==== Data ====

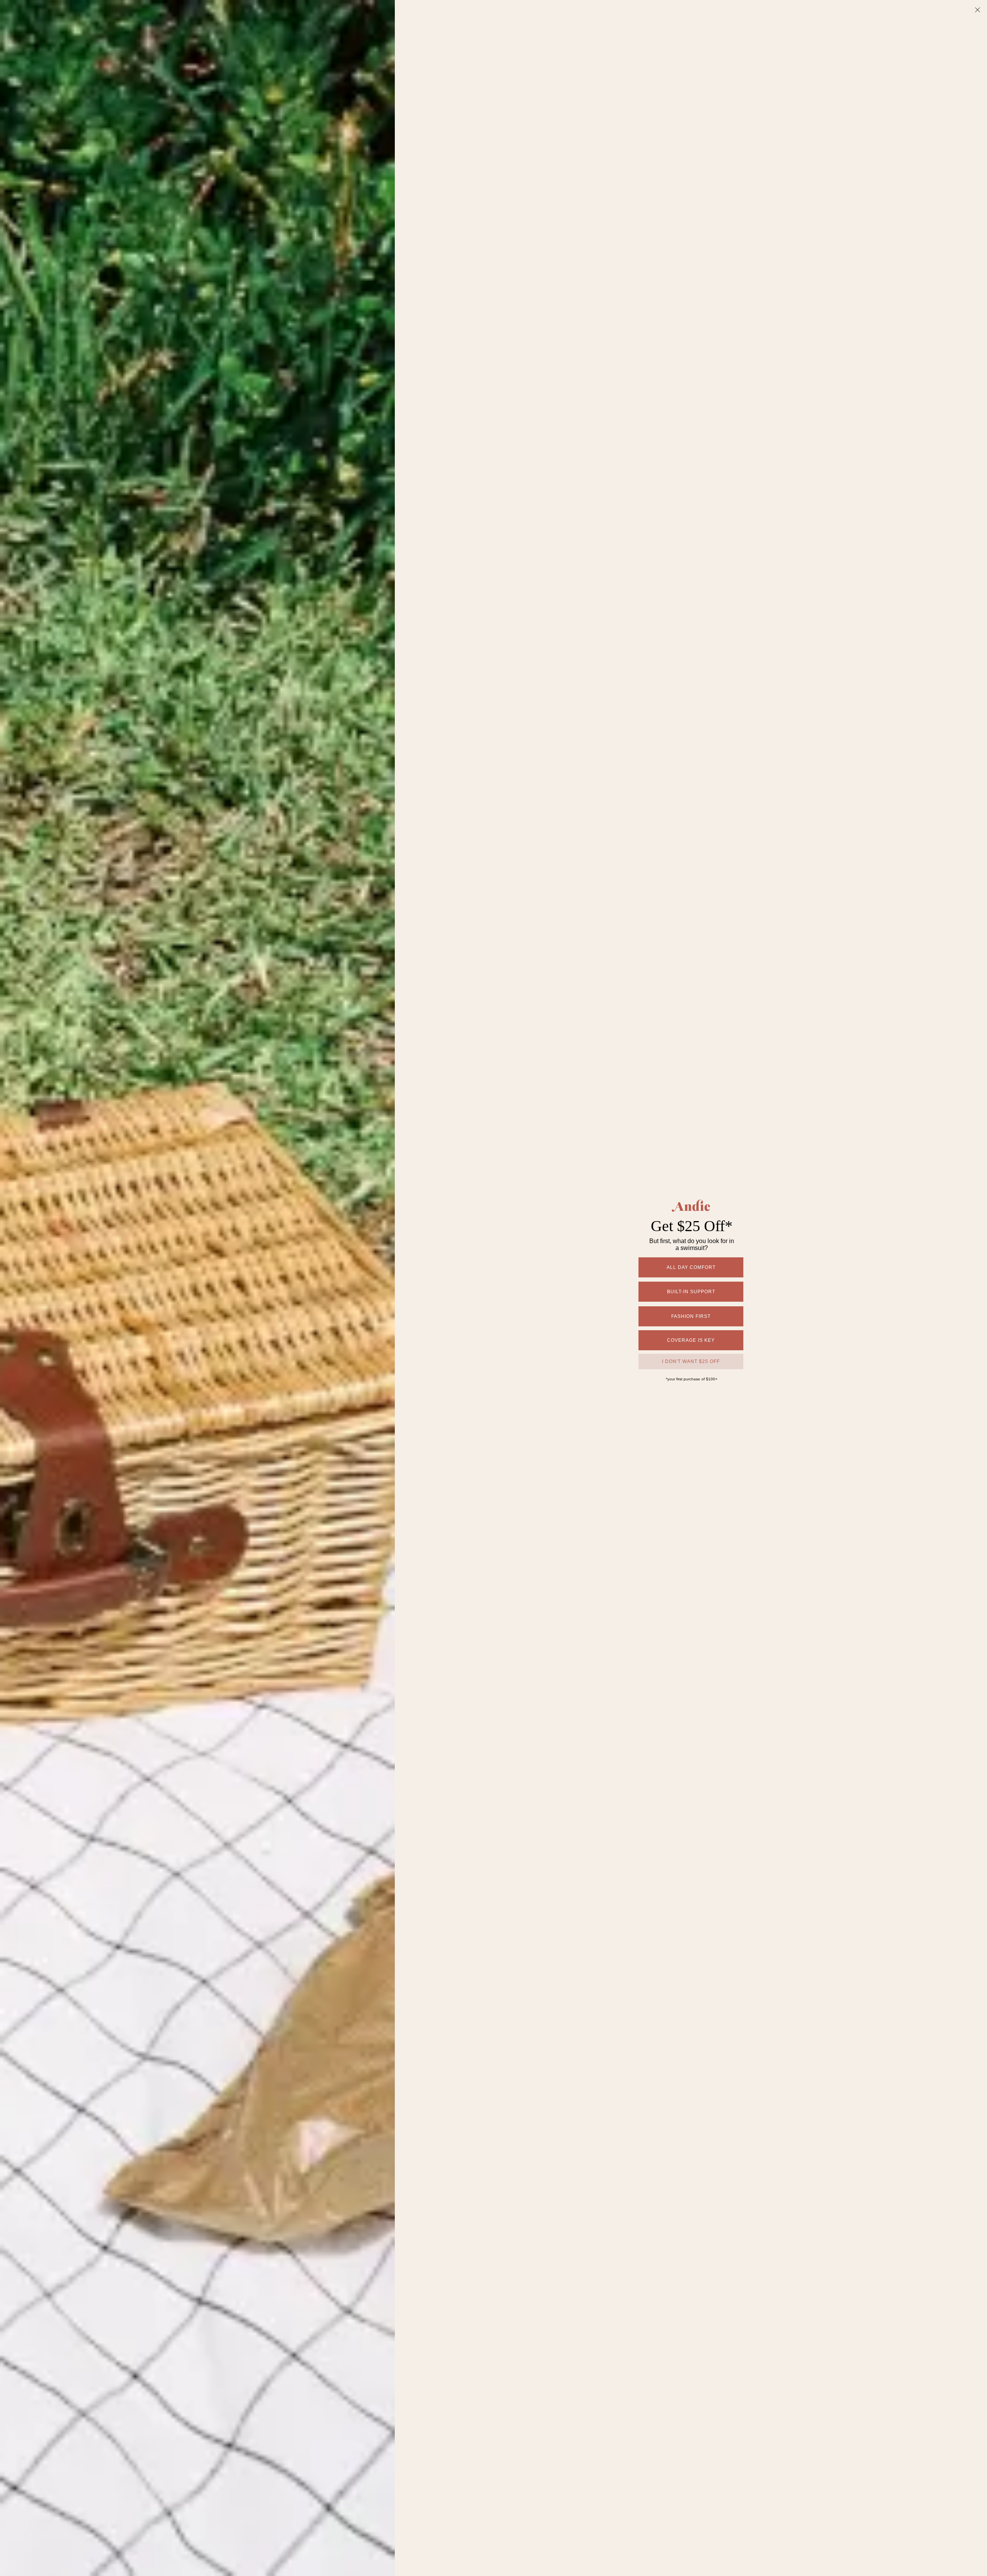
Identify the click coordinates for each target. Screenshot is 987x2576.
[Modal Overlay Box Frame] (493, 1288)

====
==== Data ====

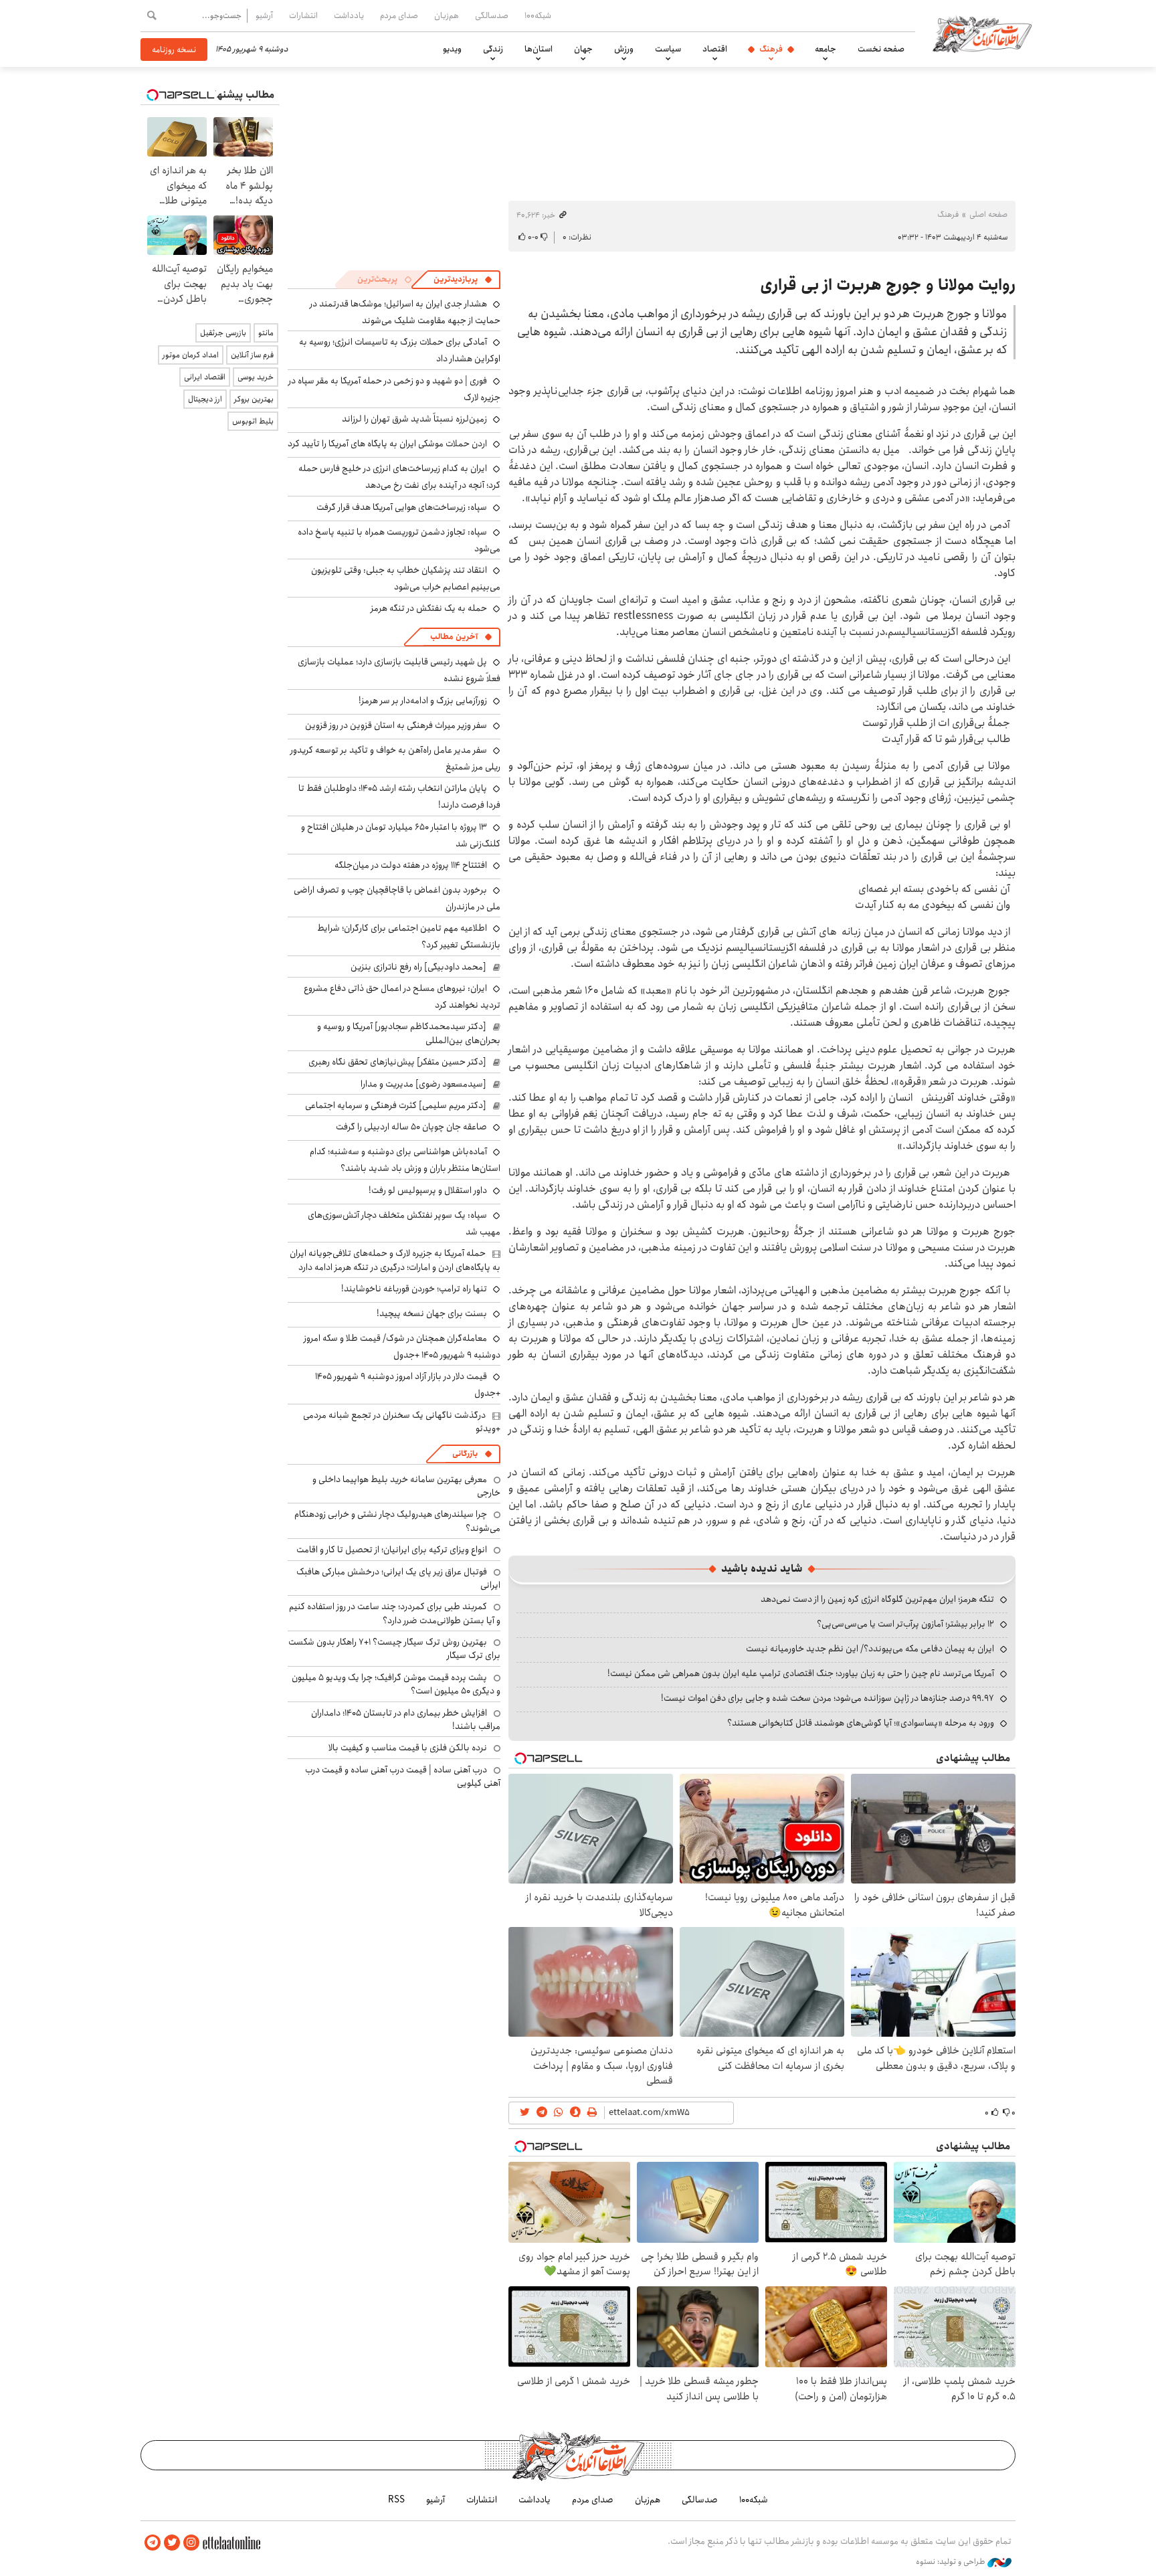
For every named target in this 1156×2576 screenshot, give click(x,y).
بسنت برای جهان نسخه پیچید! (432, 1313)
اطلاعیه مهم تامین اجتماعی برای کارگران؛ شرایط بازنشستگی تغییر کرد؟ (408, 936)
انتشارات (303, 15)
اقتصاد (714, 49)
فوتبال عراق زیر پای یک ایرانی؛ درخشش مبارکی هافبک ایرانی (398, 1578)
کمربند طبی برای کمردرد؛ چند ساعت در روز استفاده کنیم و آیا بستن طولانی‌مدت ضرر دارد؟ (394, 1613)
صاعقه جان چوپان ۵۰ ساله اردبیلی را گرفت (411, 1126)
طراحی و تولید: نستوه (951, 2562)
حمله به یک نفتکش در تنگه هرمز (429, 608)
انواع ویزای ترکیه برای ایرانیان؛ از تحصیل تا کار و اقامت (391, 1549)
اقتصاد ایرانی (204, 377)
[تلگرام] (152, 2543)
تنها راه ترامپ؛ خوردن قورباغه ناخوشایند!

====
==== Data ====

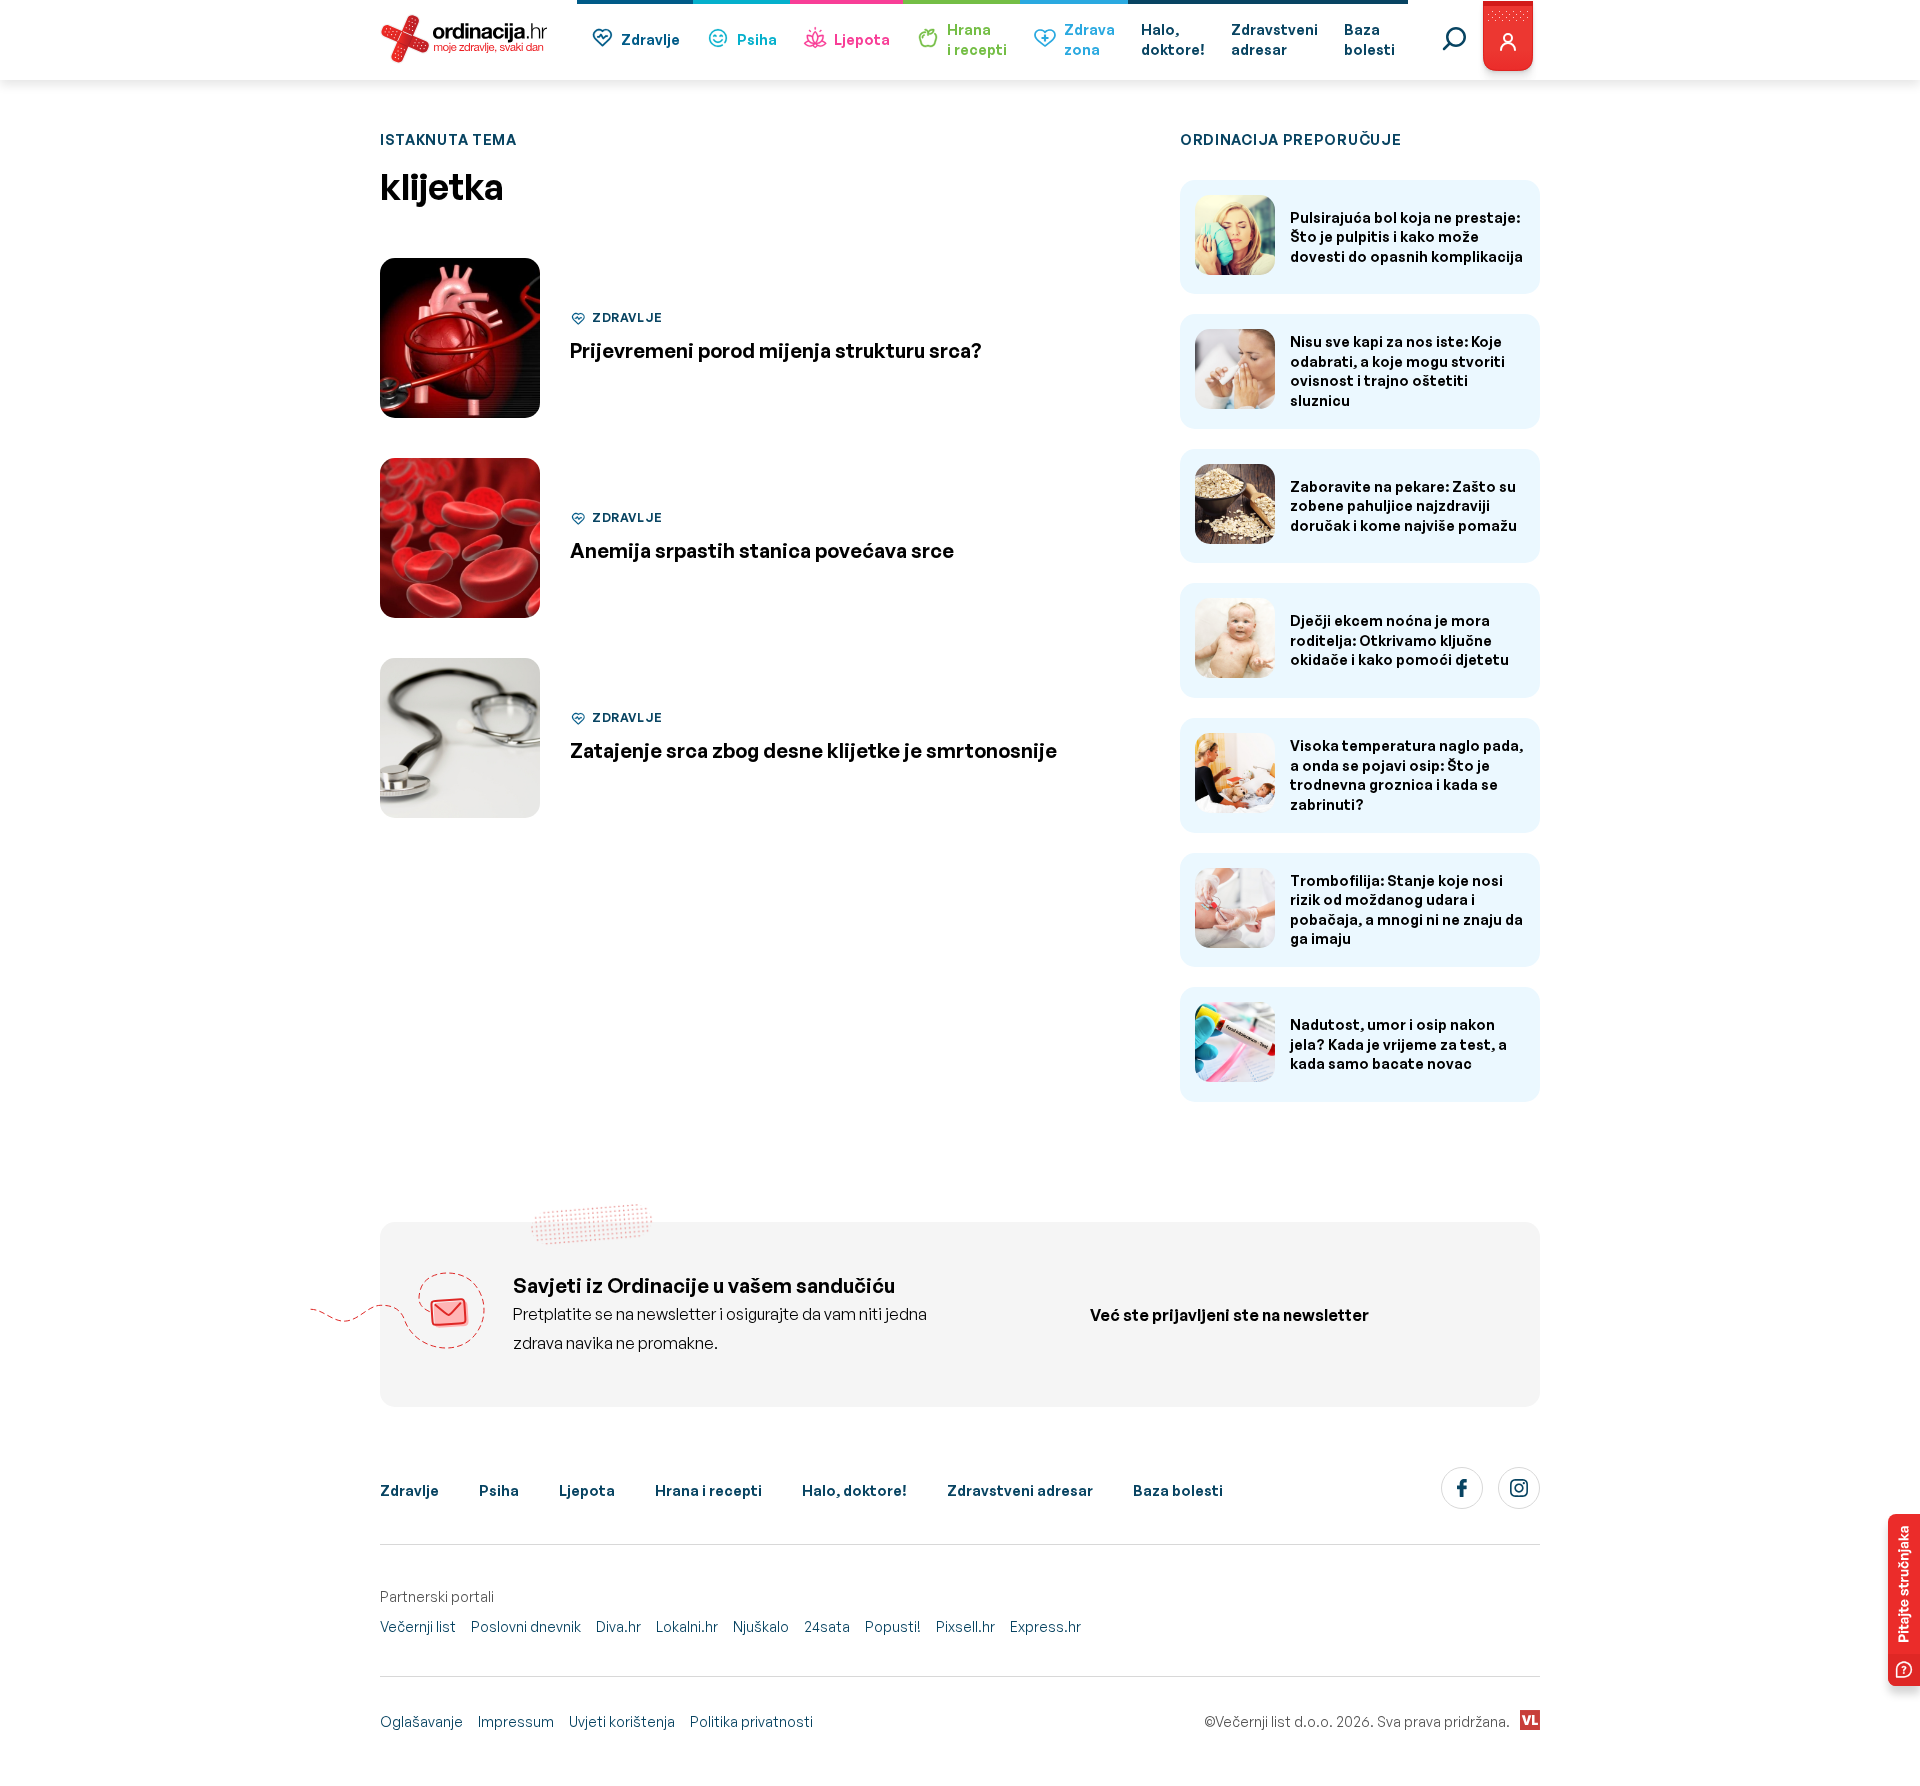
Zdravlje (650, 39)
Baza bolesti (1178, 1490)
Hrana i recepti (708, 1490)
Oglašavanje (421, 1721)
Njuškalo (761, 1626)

====

▸ Assigned task
In the entries above, restate word for word the lines between the one holding "کمربند طبی برای" and the one holding "حمله به یک نفتکش در تنگه هرمز (429, 608)", inclusive, and nothing besides.

▸ Answer below
کمربند طبی برای کمردرد؛ چند ساعت در روز استفاده کنیم و آیا بستن طولانی‌مدت ضرر دارد؟ (394, 1613)
صاعقه جان چوپان ۵۰ ساله اردبیلی را گرفت (411, 1126)
طراحی و تولید: نستوه (951, 2562)
حمله به یک نفتکش در تنگه هرمز (429, 608)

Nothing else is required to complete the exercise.